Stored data
|---|

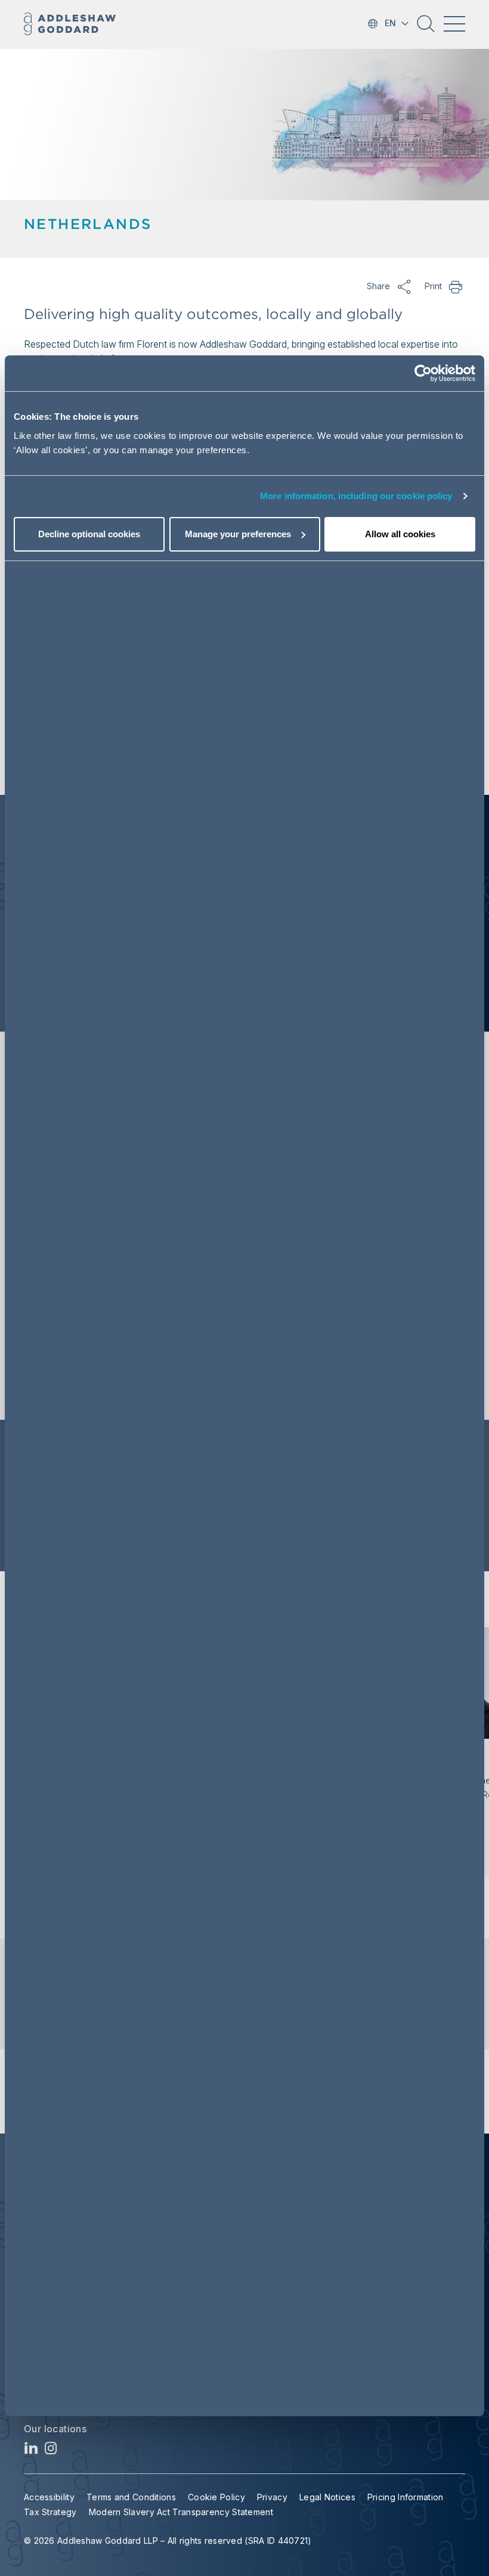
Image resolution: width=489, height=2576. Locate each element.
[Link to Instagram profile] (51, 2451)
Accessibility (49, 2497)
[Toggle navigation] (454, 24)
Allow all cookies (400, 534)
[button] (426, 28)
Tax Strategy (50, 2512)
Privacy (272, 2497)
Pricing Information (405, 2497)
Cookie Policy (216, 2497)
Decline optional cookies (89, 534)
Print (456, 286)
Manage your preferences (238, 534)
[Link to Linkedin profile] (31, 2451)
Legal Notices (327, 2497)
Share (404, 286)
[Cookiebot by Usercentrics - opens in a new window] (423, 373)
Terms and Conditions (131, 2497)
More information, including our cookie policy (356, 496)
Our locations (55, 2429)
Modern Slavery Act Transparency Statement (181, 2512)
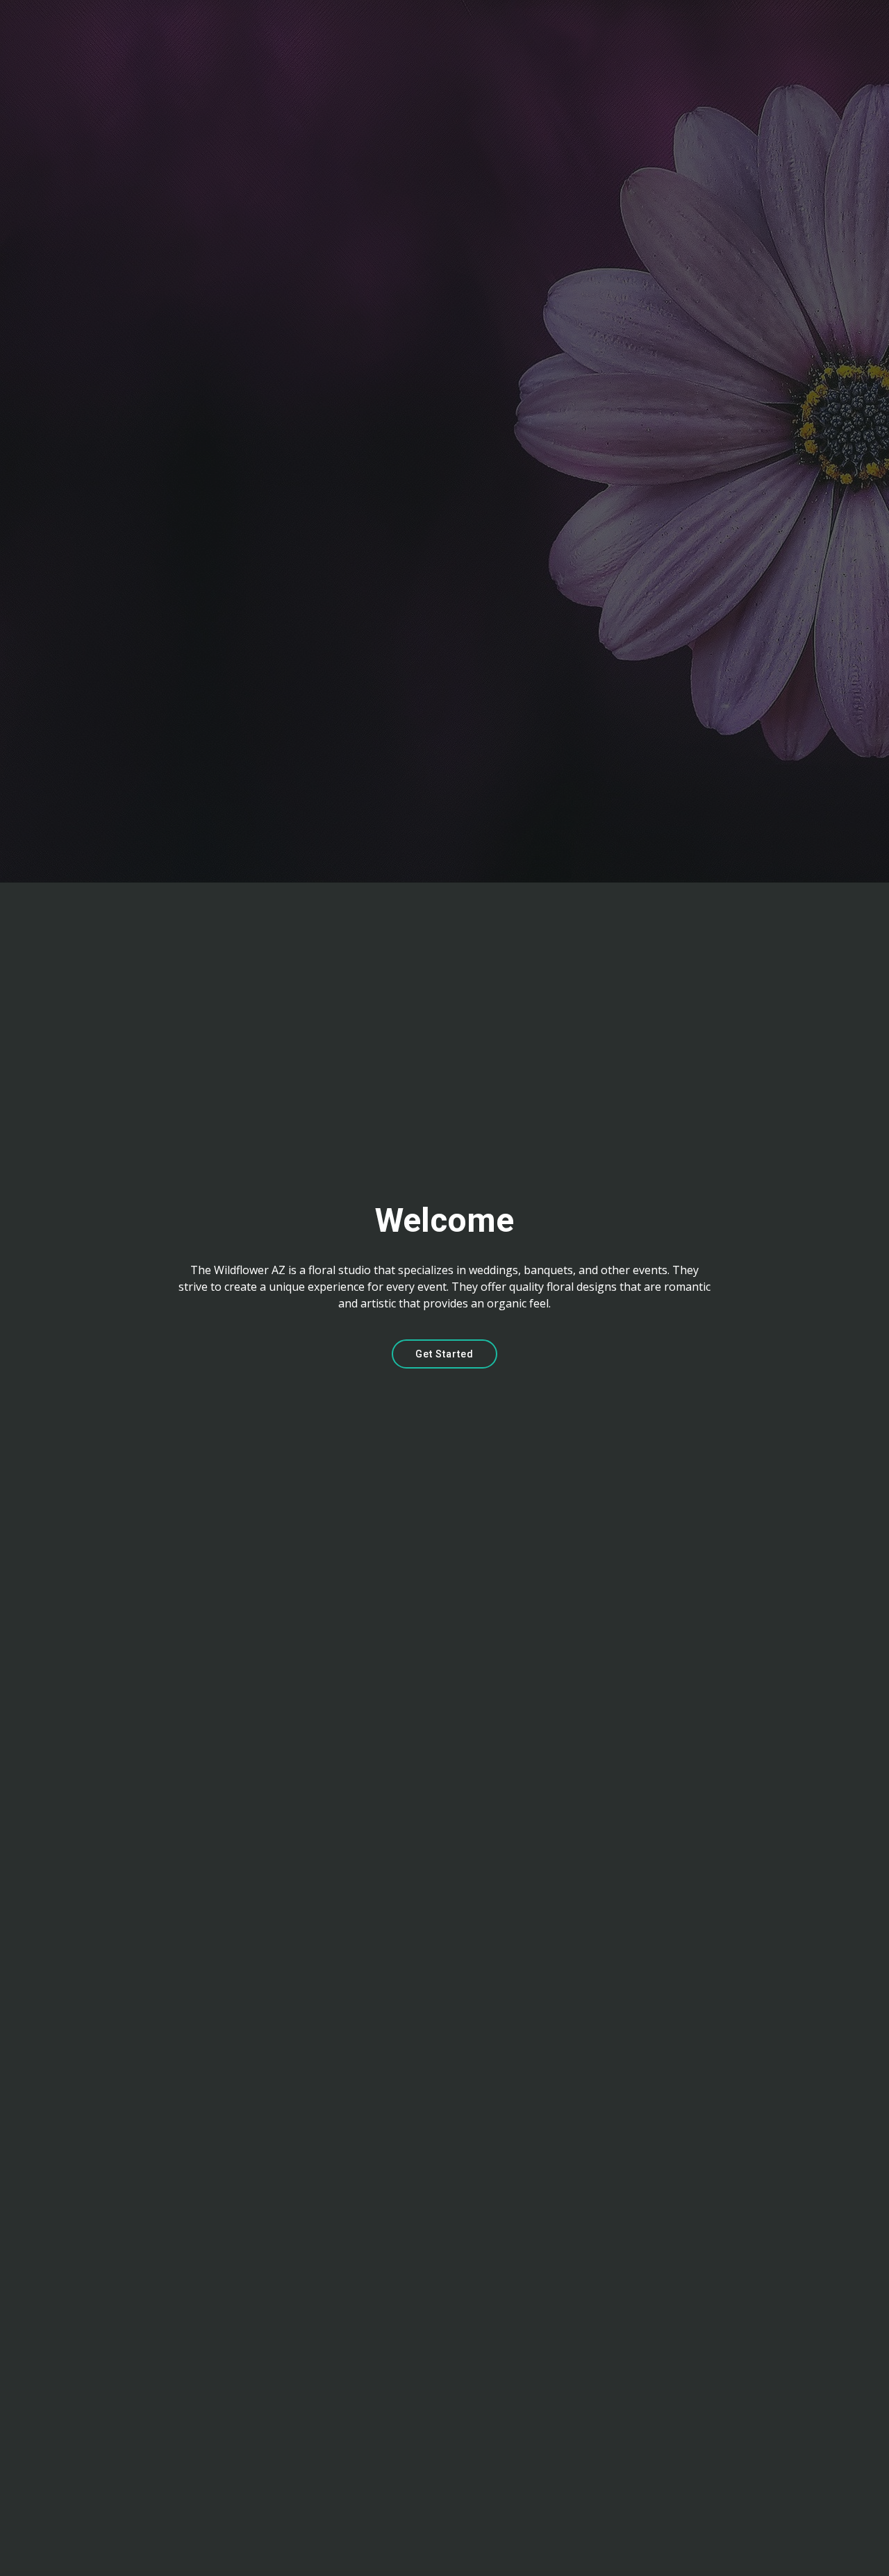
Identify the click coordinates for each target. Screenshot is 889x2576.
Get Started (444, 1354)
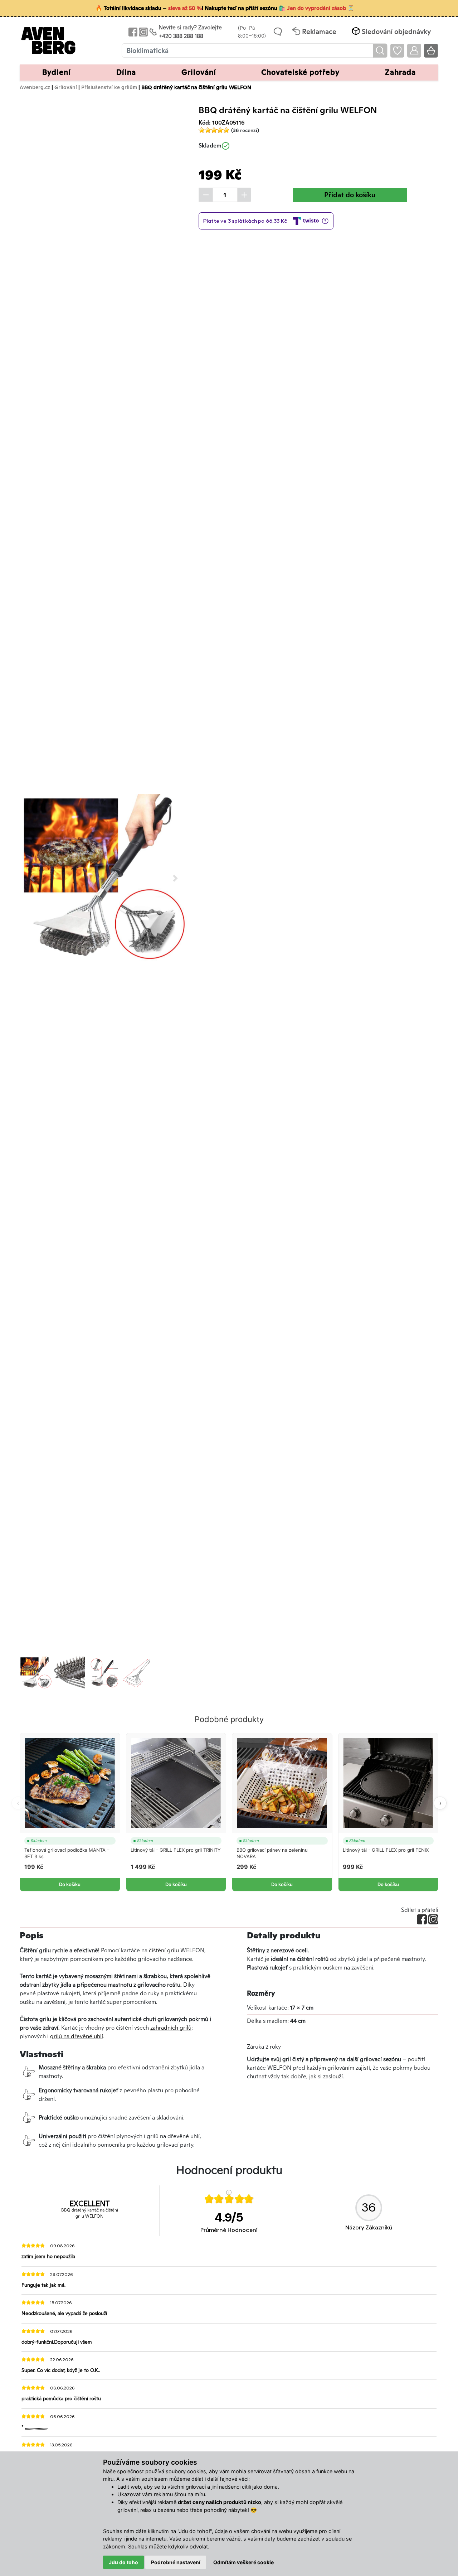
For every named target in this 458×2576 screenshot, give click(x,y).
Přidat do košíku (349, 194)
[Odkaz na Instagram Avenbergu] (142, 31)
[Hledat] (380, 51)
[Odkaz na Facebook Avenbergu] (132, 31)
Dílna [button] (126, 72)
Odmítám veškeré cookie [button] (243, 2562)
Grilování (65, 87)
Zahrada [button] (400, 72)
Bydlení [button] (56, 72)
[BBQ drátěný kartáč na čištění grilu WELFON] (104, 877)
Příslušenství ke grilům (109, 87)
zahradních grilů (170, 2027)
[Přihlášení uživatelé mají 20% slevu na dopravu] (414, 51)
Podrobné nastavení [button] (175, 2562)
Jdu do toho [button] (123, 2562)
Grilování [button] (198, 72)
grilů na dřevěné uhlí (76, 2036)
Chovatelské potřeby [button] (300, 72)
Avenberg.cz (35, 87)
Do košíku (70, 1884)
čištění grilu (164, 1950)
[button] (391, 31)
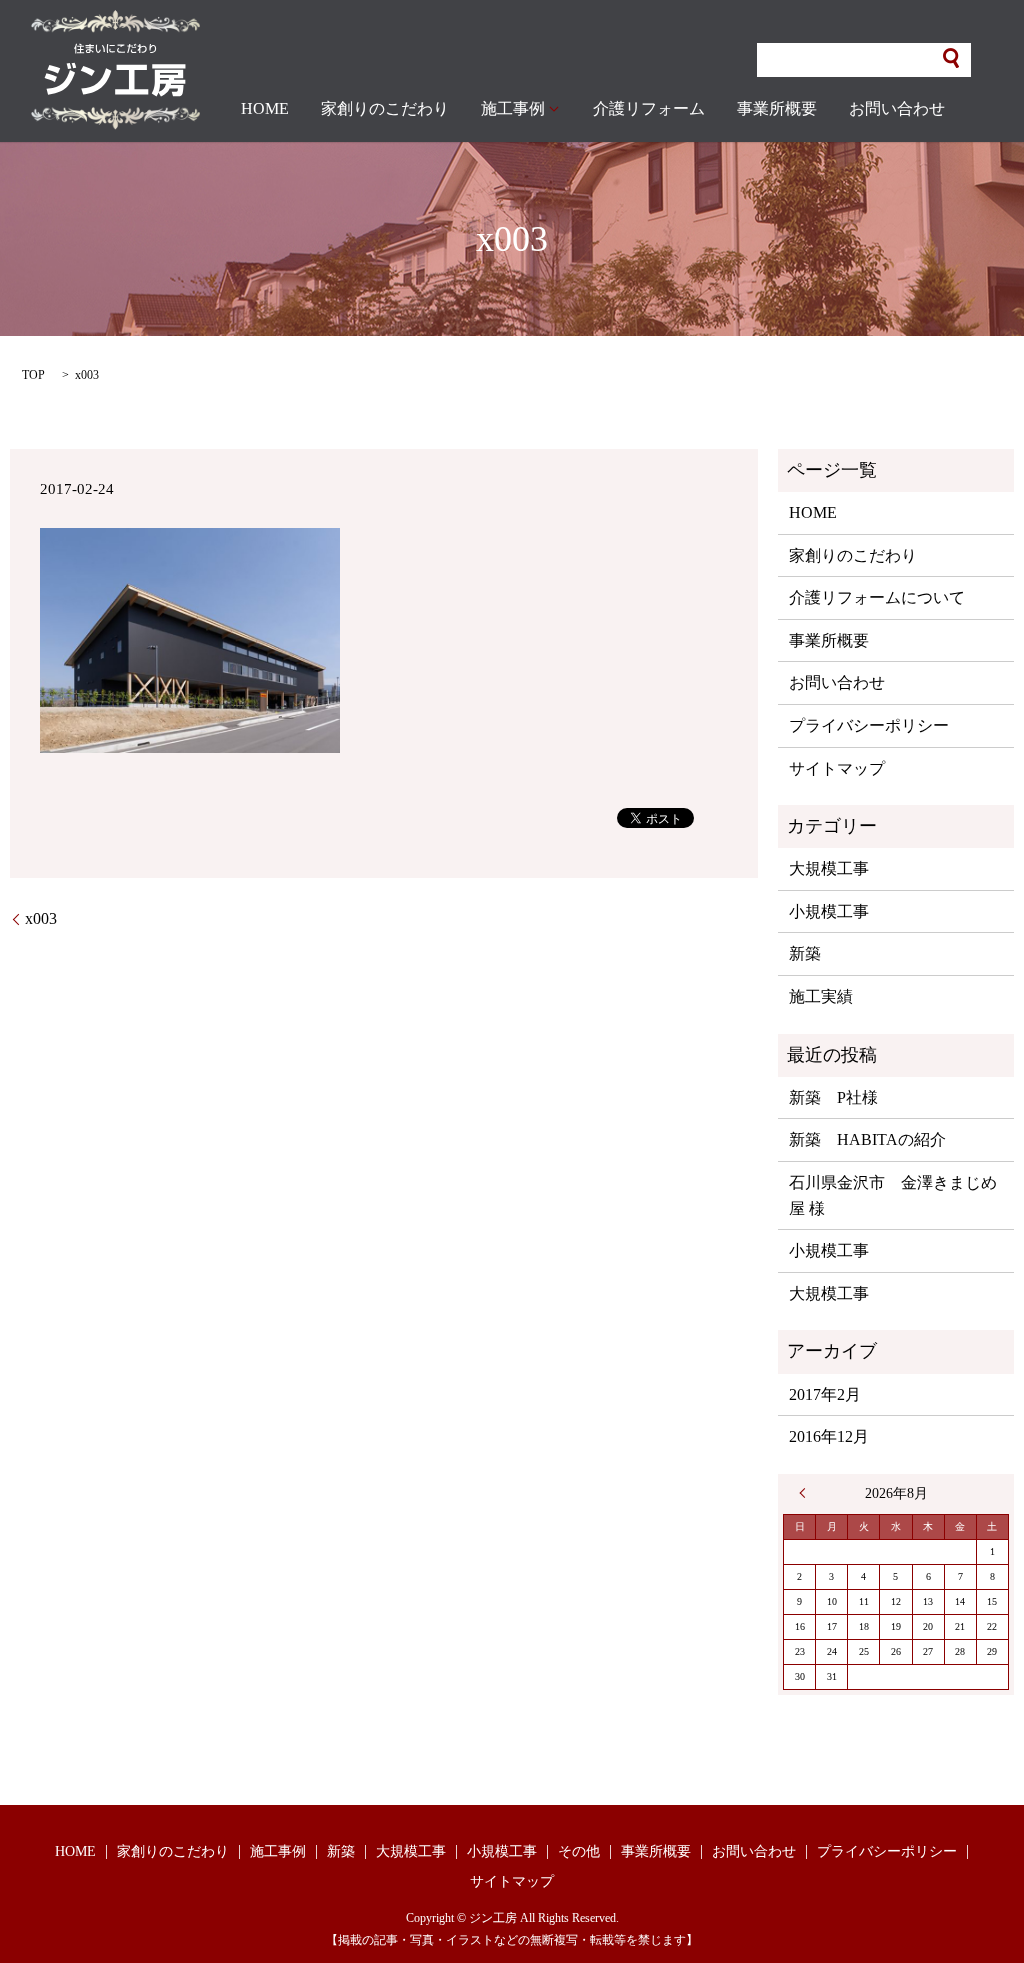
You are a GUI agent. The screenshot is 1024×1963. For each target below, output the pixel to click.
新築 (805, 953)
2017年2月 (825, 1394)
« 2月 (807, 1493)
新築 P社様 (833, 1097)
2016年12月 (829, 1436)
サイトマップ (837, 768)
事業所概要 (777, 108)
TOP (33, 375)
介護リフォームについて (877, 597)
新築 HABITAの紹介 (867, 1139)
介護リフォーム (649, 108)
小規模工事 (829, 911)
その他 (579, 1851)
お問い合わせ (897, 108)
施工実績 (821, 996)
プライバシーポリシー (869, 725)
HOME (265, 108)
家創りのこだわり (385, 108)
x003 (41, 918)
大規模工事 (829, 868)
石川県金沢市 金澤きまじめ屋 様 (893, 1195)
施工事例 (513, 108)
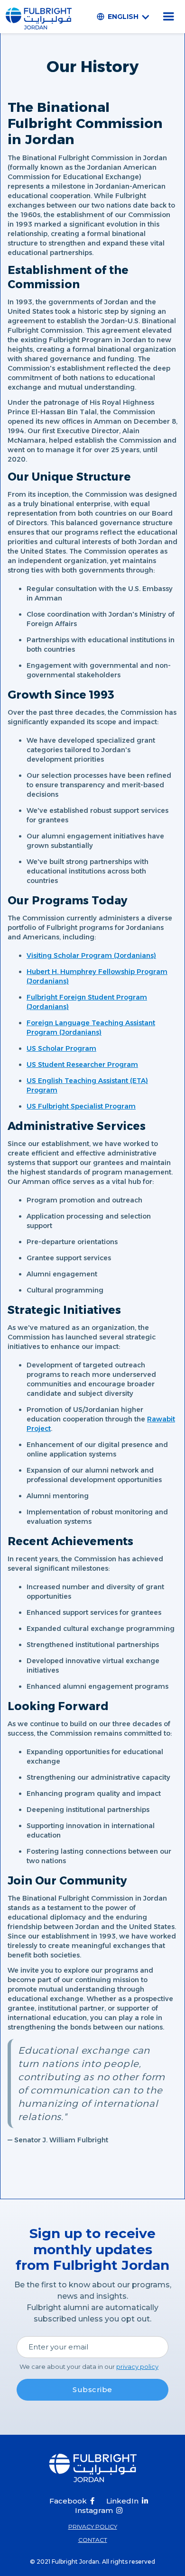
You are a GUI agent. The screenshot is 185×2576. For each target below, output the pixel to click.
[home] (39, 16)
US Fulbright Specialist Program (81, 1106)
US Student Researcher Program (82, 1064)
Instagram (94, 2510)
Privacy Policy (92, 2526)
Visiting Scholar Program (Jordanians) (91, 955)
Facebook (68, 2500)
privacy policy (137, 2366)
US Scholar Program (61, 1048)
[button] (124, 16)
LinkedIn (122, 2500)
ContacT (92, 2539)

|---|

**How to complete this task**
Each record above needs to be retyped exactly, without any pictures.

**Answer area**
Image resolution: width=489, height=2576. Locate each element.
[Link to Instagram profile] (51, 2451)
Accessibility (49, 2497)
[Toggle navigation] (454, 24)
Allow all cookies (400, 534)
[button] (426, 28)
Tax Strategy (50, 2512)
Privacy (272, 2497)
Pricing Information (405, 2497)
Cookie Policy (216, 2497)
Decline optional cookies (89, 534)
Print (456, 286)
Manage your preferences (238, 534)
[Link to Linkedin profile] (31, 2451)
Legal Notices (327, 2497)
Share (404, 286)
[Cookiebot by Usercentrics - opens in a new window] (423, 373)
Terms and Conditions (131, 2497)
More information, including our cookie policy (356, 496)
Our locations (55, 2429)
Modern Slavery Act Transparency Statement (181, 2512)
Identify the click coordinates for each target. Screenshot is 889x2576.
Get Started (444, 1354)
For every named target in this 458×2576 screenshot, give click(x,y).
Přidat do košíku (349, 194)
[Odkaz na Instagram Avenbergu] (142, 31)
[Hledat] (380, 51)
[Odkaz na Facebook Avenbergu] (132, 31)
Dílna [button] (126, 72)
Odmítám veškeré cookie [button] (243, 2562)
Grilování (65, 87)
Zahrada [button] (400, 72)
Bydlení [button] (56, 72)
[BBQ drátěný kartáč na čištění grilu WELFON] (104, 877)
Příslušenství ke grilům (109, 87)
zahradních grilů (170, 2027)
[Přihlášení uživatelé mají 20% slevu na dopravu] (414, 51)
Podrobné nastavení [button] (175, 2562)
Jdu do toho [button] (123, 2562)
Grilování [button] (198, 72)
grilů na dřevěné uhlí (76, 2036)
Chovatelské potřeby [button] (300, 72)
Avenberg.cz (35, 87)
Do košíku (70, 1884)
čištění grilu (164, 1950)
[button] (391, 31)
You are a GUI agent. The screenshot is 1024×1963. For each target below, output the pixel to click.
新築 (805, 953)
2017年2月 (825, 1394)
« 2月 (807, 1493)
新築 P社様 (833, 1097)
2016年12月 (829, 1436)
サイトマップ (837, 768)
事業所概要 (777, 108)
TOP (33, 375)
介護リフォームについて (877, 597)
新築 HABITAの紹介 (867, 1139)
介護リフォーム (649, 108)
小規模工事 (829, 911)
その他 (579, 1851)
お問い合わせ (897, 108)
施工実績 (821, 996)
プライバシーポリシー (869, 725)
HOME (265, 108)
家創りのこだわり (385, 108)
x003 (41, 918)
大規模工事 (829, 868)
石川県金沢市 金澤きまじめ屋 様 (893, 1195)
施工事例 (513, 108)
You are a GUI agent. The screenshot is 185×2576. For each target below, output the pixel to click.
[home] (39, 16)
US Fulbright Specialist Program (81, 1106)
US Student Researcher Program (82, 1064)
Instagram (94, 2510)
Privacy Policy (92, 2526)
Visiting Scholar Program (Jordanians) (91, 955)
Facebook (68, 2500)
privacy policy (137, 2366)
US Scholar Program (61, 1048)
[button] (124, 16)
LinkedIn (122, 2500)
ContacT (92, 2539)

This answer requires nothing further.